*Written instruction*
Reproduce every line of the listing below without changing anything.

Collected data
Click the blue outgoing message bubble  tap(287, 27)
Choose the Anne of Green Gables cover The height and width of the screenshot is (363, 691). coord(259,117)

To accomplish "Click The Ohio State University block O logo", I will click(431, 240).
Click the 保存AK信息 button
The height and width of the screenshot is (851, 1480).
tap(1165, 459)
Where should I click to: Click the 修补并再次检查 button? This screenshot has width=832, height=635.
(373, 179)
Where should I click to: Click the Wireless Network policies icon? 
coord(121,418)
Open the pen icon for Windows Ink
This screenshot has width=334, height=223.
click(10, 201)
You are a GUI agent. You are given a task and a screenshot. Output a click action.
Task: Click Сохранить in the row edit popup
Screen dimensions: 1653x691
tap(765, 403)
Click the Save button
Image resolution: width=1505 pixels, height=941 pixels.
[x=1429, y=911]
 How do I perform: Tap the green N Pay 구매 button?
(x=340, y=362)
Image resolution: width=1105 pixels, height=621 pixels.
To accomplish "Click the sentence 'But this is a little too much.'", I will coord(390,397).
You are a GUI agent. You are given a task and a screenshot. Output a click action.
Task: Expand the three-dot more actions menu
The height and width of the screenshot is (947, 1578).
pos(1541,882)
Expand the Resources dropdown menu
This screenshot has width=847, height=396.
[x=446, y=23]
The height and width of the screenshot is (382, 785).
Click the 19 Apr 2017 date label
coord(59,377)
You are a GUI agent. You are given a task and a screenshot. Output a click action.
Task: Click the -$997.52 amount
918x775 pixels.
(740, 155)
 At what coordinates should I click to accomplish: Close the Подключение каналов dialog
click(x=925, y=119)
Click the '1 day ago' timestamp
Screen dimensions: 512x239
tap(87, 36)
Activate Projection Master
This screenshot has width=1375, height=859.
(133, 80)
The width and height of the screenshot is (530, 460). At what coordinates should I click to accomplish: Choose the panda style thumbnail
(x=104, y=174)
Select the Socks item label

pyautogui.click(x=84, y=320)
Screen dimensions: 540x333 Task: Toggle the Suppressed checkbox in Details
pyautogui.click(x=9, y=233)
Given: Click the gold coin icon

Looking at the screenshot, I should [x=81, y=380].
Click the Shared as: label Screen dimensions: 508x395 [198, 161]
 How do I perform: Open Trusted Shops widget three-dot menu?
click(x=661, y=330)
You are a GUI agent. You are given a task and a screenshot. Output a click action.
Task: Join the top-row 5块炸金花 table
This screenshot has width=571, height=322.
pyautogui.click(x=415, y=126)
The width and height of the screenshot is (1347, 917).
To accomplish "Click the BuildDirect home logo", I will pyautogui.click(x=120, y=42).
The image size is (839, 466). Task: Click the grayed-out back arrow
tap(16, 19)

*Solution for this task*
Click the blue outgoing message bubble  tap(287, 27)
Choose the Anne of Green Gables cover The height and width of the screenshot is (363, 691). coord(259,117)

To accomplish "Click The Ohio State University block O logo", I will click(431, 240).
Click the 保存AK信息 button
The height and width of the screenshot is (851, 1480).
tap(1165, 459)
Where should I click to: Click the 修补并再次检查 button? This screenshot has width=832, height=635.
(373, 179)
Where should I click to: Click the Wireless Network policies icon? 
coord(121,418)
Open the pen icon for Windows Ink
This screenshot has width=334, height=223.
click(10, 201)
You are a GUI agent. You are given a task and a screenshot. Output a click action.
Task: Click Сохранить in the row edit popup
Screen dimensions: 1653x691
tap(765, 403)
Click the Save button
Image resolution: width=1505 pixels, height=941 pixels.
[x=1429, y=911]
 How do I perform: Tap the green N Pay 구매 button?
(x=340, y=362)
Image resolution: width=1105 pixels, height=621 pixels.
To accomplish "Click the sentence 'But this is a little too much.'", I will coord(390,397).
You are a GUI agent. You are given a task and a screenshot. Output a click action.
Task: Expand the three-dot more actions menu
The height and width of the screenshot is (947, 1578).
pos(1541,882)
Expand the Resources dropdown menu
This screenshot has width=847, height=396.
[x=446, y=23]
The height and width of the screenshot is (382, 785).
Click the 19 Apr 2017 date label
coord(59,377)
You are a GUI agent. You are given a task and a screenshot. Output a click action.
Task: Click the -$997.52 amount
918x775 pixels.
(740, 155)
 At what coordinates should I click to accomplish: Close the Подключение каналов dialog
click(x=925, y=119)
Click the '1 day ago' timestamp
Screen dimensions: 512x239
tap(87, 36)
Activate Projection Master
This screenshot has width=1375, height=859.
(133, 80)
The width and height of the screenshot is (530, 460). At what coordinates should I click to accomplish: Choose the panda style thumbnail
(x=104, y=174)
Select the Socks item label

pyautogui.click(x=84, y=320)
Screen dimensions: 540x333 Task: Toggle the Suppressed checkbox in Details
pyautogui.click(x=9, y=233)
Given: Click the gold coin icon

Looking at the screenshot, I should [x=81, y=380].
Click the Shared as: label Screen dimensions: 508x395 [198, 161]
 How do I perform: Open Trusted Shops widget three-dot menu?
click(x=661, y=330)
You are a GUI agent. You are given a task and a screenshot. Output a click action.
Task: Join the top-row 5块炸金花 table
This screenshot has width=571, height=322.
pyautogui.click(x=415, y=126)
The width and height of the screenshot is (1347, 917).
To accomplish "Click the BuildDirect home logo", I will pyautogui.click(x=120, y=42).
The image size is (839, 466). Task: Click the grayed-out back arrow
tap(16, 19)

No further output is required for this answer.